Does happiness exist? I mean I know it exists but I cannot see it. By that same kind of argument, I also cannot see DNA so maybe that doesn’t exist - I know scientists can see DNA but I can’t as I don’t have access to powerful enough equipment. I could prove that something like DNA exists by breeding frogs over say 20 generation by picking out the ones with the longer legs to breed, then measure the average length of legs - which will prove that there is something in frogs that determines the next generation.
This is what Richard Dawkins says on one of his books. I’ve checked copyright rules and it seems like anyone can copy 5% of any book and there is far less than 5% in this snippet :
We come to know what is real, then, in one of three ways. We can detect it directly, using our five senses; or indirectly, using our senses aided by special instruments such as telescopes and microscopes; or even more indirectly, by creating models of what might be real and then testing those models to see whether they successfully predict things that we can see (or hear, etc.), with or without the aid of instruments. Ultimately, it always comes back to our senses, one way or another.
Does this mean that reality only contains things that can be detected, directly or indirectly, by our senses and by the methods of science? What about things like jealousy and joy, happiness and love? Are these not also real?

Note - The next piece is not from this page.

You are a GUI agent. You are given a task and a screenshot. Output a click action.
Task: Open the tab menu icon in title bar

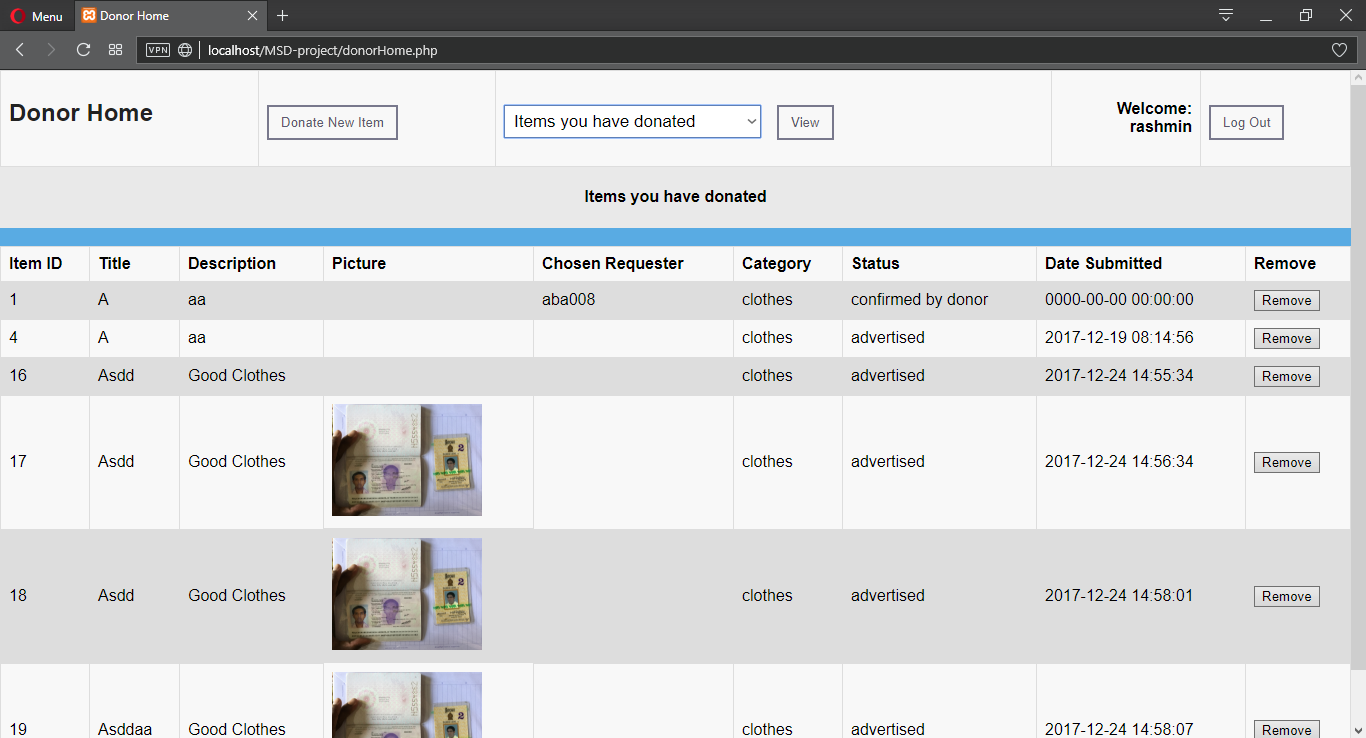pyautogui.click(x=1225, y=16)
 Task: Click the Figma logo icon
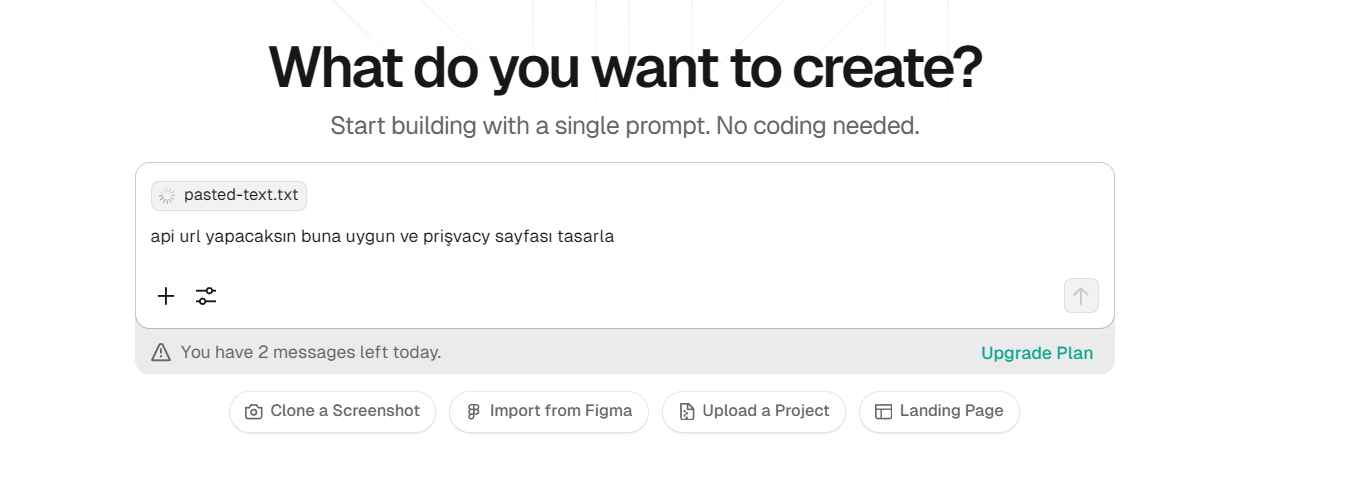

Yes, they are real. But they depend for their existence on brains: human brains, certainly, and probably the brains of other advanced animal species, such as chimpanzees, dogs and whales, too. Rocks don’t feel joy or jealousy, and mountains do not love. These emotions are intensely real to those who experience them, but they didn’t exist before brains did. It is possible that emotions like these – and perhaps other emotions that we can’t begin to dream of – could exist on other planets, but only if those planets also contain brains – or something equivalent to brains: for who knows what weird
Dawkins, Richard. The Magic of Reality (pp. 18-19). Transworld. Kindle Edition.